■ **ページ抜粋**:
..........

映画が素晴らしいのは、観る前と、観た後、ほんの2時間で、必ず「何か」をもたらしてくれることです。だから映画ファンはやめられないのです)(笑)
放浪紳士チャーリーの真髄
世界映画史に燦然と輝く「泣ける映画」はなんだろう? と考えると、やはりチャールズ・チャップリンの映画にたどりつきます。この「キッド」は、1921年、日本では大正10年に作られた傑作。監督・脚本・主演はチャーリー・チャップリン。1971年に公開されたサウンド版では、音楽もチャップリンが手掛けています。
貧しい女性が、産んだばかりの赤ちゃんを慈善病院の前に置いて去ってゆく。放浪紳士・チャーリーが、その赤ちゃんを自分で育てる決意をする。それから五年後、チャーリーはキッド(ジャッキー・クーガン)に、投石させてガラスを割らせて、ガラス屋として修理を請け負う。ひどい商売ですが、チャップリンの絶妙の動きで、子役のジャッキー・クーガンの抜群の動きとともに、爆笑を誘います。

..........

■ **提供データ**:
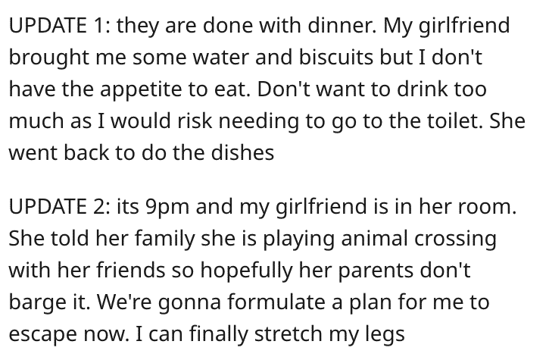Click the word "biscuits"

point(336,57)
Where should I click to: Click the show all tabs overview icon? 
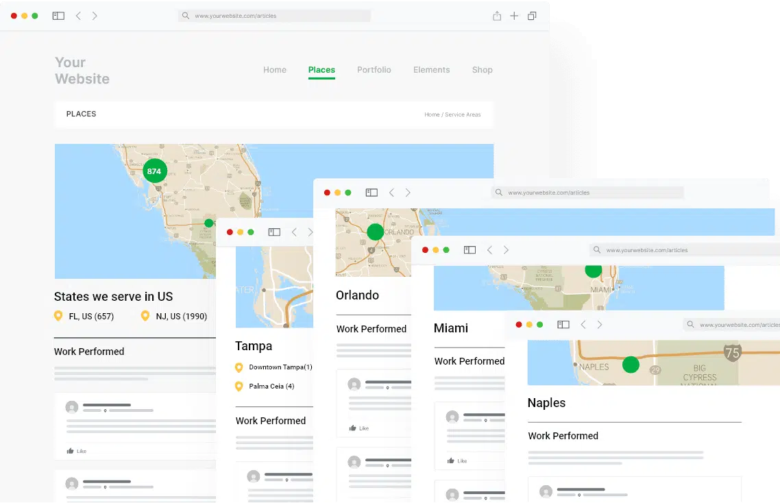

..........

■ **練習課題**:
a. 『キッド』の紹介文から、「放浪紳士チャーリーの真髄」を含む語句で始まり「ャップリンが手掛けています。」で終わる部分を、一字も変えずに抜き出しなさい。
b. 『キッド』の紹介文の最後の文に続く内容を書き足しなさい。
一覧の内容は、『キッド』の紹介文とは関係がない。

■ **課題の解答**:
a.
放浪紳士チャーリーの真髄
世界映画史に燦然と輝く「泣ける映画」はなんだろう? と考えると、やはりチャールズ・チャップリンの映画にたどりつきます。この「キッド」は、1921年、日本では大正10年に作られた傑作。監督・脚本・主演はチャーリー・チャップリン。1971年に公開されたサウンド版では、音楽もチャップリンが手掛けています。

b.
この映画の冒頭で「笑いと たぶん涙の物語」と字幕が出るが、この<たぶん涙の物語>が後半、ぼくたちの感涙を誘います。捨て子の少年と、チャップリンの心の交流。この後、世界中で作られる喜劇映画に大きな影響を与えました。このキッドの境遇は、チャップリン自身のロンドンでの少年時代が投影されている言われています。
のちに作られたサウンド版で、チャップリンがつけた音楽も、とても素晴らしいです。おかしくて、楽しい、そして切なくも心温まる名作です。